Goal of the exercise – Using the listing that follows, filter out every line lacking the string "column" and return the rest.

Data in this exercise –

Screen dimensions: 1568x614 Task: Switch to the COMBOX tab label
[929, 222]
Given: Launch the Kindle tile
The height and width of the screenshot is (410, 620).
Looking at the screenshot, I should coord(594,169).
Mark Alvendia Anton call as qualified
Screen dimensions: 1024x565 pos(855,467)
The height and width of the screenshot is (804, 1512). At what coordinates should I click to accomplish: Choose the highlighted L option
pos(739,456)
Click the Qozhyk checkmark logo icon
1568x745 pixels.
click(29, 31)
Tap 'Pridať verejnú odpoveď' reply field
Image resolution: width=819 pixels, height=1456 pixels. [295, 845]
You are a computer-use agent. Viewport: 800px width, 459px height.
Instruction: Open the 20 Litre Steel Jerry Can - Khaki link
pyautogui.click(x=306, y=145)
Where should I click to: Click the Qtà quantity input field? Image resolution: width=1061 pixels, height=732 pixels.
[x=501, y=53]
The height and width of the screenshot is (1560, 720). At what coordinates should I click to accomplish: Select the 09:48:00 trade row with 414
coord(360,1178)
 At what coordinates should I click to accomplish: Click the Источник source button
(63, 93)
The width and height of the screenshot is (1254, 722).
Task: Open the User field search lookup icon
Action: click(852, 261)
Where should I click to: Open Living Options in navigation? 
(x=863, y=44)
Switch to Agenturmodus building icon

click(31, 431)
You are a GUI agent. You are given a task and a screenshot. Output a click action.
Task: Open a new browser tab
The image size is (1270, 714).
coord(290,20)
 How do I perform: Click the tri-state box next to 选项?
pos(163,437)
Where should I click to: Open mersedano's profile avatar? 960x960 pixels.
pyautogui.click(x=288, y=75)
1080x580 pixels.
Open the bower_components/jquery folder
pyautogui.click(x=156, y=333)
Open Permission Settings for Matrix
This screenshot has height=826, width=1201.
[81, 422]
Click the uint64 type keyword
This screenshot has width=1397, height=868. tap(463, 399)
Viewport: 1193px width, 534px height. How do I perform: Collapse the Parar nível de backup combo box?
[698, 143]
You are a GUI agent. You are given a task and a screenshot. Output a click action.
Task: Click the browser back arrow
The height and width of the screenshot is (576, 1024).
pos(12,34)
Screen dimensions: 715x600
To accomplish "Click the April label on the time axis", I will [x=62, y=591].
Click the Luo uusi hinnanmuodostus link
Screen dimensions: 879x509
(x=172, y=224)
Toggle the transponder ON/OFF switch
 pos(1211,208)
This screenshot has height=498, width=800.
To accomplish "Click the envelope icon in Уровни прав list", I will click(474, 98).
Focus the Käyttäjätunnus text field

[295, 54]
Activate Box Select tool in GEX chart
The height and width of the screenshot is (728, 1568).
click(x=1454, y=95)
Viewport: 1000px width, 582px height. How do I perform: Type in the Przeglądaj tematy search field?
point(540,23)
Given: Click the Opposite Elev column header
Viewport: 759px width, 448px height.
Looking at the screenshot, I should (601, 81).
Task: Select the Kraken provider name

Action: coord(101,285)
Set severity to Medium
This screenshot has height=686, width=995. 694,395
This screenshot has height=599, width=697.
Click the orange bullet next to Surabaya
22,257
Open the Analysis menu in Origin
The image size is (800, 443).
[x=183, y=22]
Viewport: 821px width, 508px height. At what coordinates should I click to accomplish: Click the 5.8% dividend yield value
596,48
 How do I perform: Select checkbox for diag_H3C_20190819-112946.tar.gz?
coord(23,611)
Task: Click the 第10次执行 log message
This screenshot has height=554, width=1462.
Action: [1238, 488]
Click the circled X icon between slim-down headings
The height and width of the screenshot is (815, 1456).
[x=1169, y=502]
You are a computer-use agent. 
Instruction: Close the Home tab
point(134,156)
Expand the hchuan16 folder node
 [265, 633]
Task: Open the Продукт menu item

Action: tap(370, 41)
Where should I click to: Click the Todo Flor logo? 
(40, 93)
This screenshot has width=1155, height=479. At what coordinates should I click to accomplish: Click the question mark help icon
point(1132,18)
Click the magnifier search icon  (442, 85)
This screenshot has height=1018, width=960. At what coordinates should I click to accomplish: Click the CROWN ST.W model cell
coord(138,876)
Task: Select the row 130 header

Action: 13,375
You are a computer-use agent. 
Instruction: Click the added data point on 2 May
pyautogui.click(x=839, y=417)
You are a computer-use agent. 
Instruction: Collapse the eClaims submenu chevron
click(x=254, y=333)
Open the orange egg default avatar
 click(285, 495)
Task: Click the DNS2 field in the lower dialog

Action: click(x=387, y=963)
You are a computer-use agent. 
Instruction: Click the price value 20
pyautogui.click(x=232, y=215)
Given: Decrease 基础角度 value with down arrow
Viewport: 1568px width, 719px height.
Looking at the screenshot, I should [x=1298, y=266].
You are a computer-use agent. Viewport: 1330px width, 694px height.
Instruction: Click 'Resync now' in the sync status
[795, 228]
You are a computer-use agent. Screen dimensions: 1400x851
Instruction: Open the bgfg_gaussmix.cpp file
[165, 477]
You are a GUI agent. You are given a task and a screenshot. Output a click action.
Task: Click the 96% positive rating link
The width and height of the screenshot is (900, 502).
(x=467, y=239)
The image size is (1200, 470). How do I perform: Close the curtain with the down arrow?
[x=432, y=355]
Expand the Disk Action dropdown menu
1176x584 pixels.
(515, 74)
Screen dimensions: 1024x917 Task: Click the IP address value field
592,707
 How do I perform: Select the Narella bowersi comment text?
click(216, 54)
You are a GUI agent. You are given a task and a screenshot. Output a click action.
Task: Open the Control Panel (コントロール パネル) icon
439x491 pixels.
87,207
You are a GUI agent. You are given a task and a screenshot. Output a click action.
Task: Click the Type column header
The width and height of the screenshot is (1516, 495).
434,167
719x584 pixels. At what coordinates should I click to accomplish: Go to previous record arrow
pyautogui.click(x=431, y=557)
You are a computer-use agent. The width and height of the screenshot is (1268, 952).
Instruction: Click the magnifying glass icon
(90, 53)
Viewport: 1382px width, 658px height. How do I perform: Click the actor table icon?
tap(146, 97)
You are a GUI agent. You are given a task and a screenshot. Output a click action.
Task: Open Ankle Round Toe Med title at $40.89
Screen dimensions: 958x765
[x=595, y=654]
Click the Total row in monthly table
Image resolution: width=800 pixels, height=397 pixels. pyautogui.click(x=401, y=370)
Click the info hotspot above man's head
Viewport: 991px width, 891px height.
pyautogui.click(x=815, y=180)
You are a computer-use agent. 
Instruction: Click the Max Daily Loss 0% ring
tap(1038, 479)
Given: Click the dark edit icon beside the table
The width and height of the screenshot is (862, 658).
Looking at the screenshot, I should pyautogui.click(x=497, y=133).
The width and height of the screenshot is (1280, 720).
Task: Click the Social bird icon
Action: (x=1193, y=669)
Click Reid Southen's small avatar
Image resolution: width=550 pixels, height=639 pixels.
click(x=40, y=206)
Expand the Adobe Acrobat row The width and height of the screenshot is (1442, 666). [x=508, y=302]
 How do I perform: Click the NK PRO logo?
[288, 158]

Result of this task –
Given: Click the Opposite Elev column header
Task: Click the Type column header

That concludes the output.